Stored dataset items:
##########
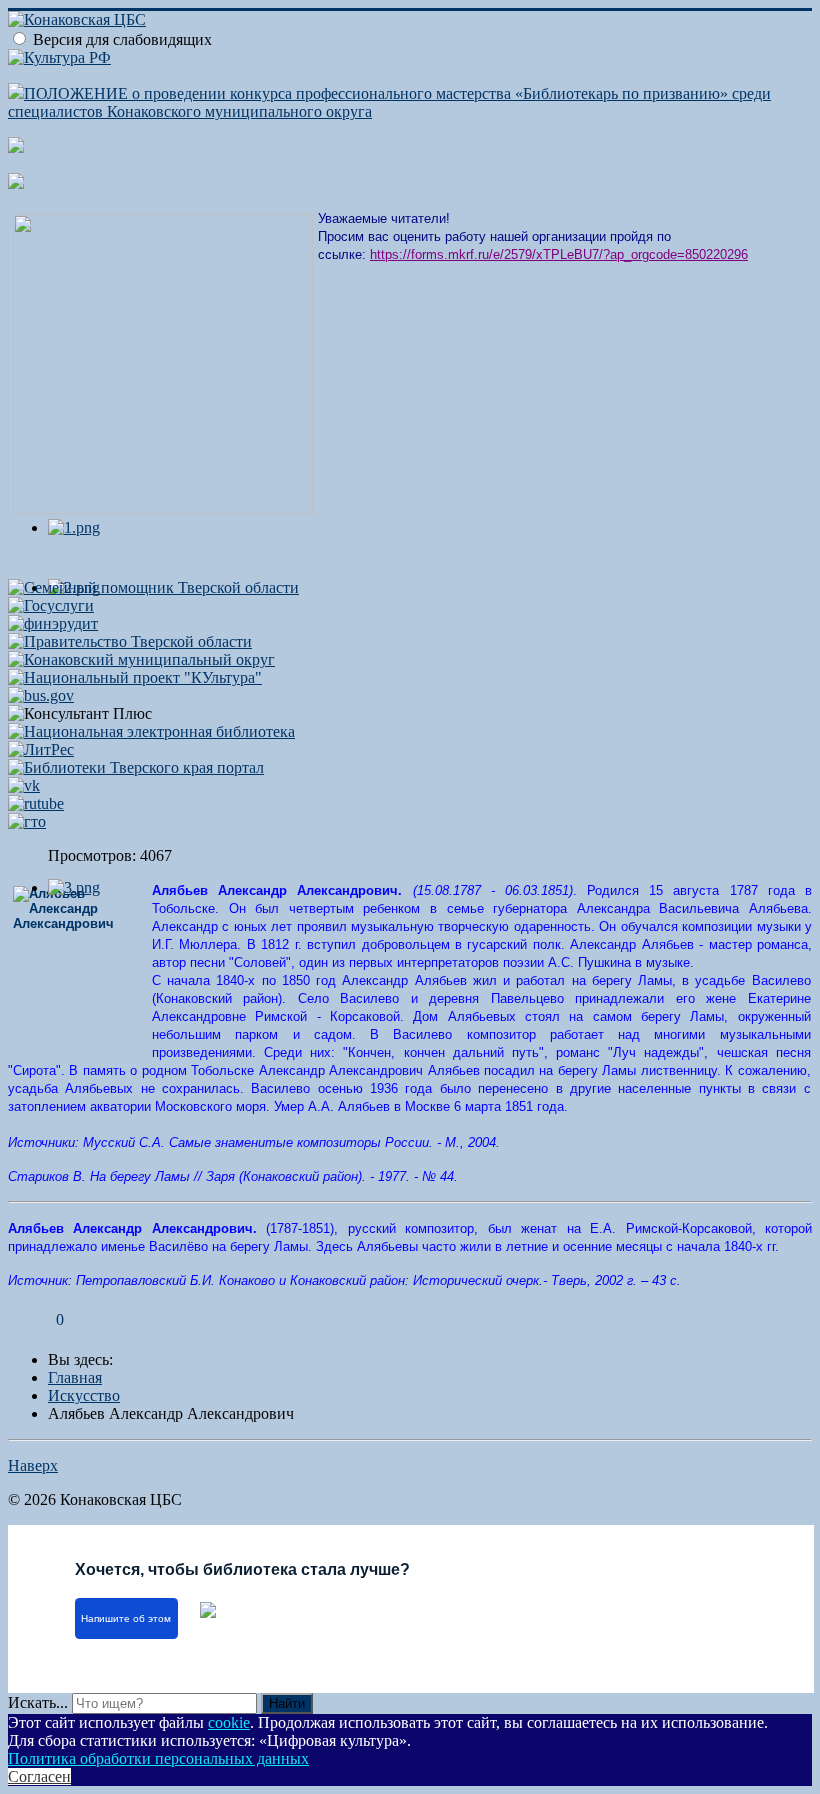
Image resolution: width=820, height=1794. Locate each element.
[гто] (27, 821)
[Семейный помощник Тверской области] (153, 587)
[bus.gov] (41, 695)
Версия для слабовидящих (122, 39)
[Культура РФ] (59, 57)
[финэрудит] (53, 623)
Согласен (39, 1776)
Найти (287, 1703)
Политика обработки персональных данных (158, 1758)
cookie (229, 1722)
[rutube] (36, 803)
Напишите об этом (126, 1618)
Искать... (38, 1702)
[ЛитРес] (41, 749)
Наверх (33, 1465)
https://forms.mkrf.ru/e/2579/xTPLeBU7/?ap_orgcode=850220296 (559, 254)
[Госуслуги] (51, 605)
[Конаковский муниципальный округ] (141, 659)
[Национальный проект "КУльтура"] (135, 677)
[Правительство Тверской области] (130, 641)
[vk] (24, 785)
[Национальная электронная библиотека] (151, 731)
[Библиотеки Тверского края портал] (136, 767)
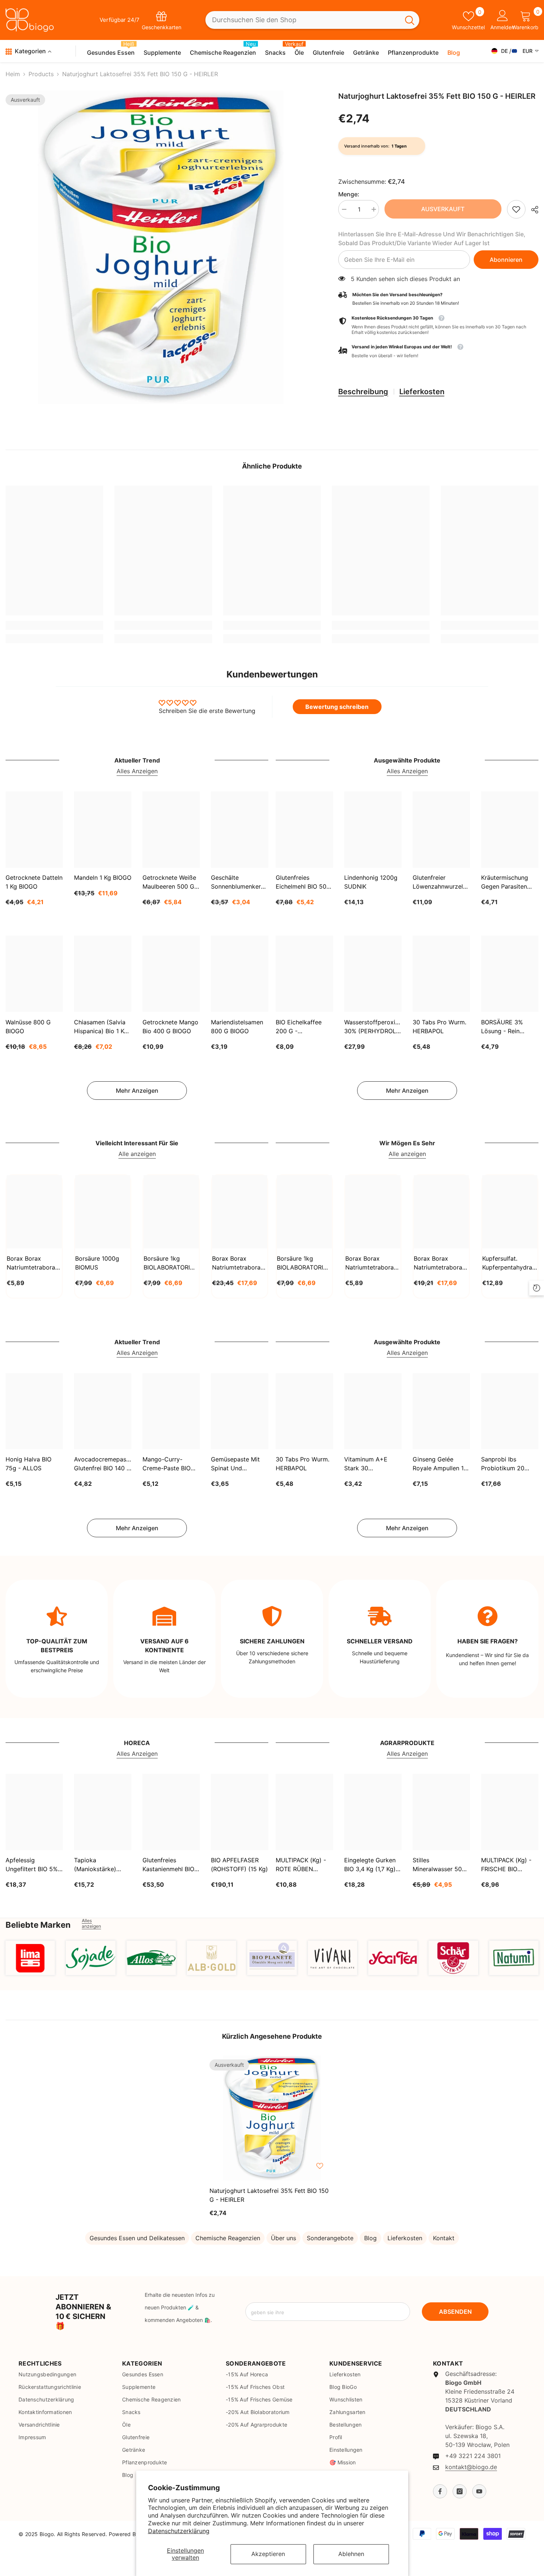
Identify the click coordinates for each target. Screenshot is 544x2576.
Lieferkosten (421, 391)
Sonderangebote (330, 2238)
##########
_Work to complete_
Make an exact copy of only those lines that run from the line with "[Правительство Тверской области] (130, 641)" through the end of the records, excluding pictures.

_Written reply_
[Правительство Тверской области] (130, 641)
[vk] (24, 785)
[Национальная электронная библиотека] (151, 731)
[Библиотеки Тверского края портал] (136, 767)
Identify the click coordinates for each target. Screenshot is 544x2576.
Lieferkosten (421, 391)
Sonderangebote (330, 2238)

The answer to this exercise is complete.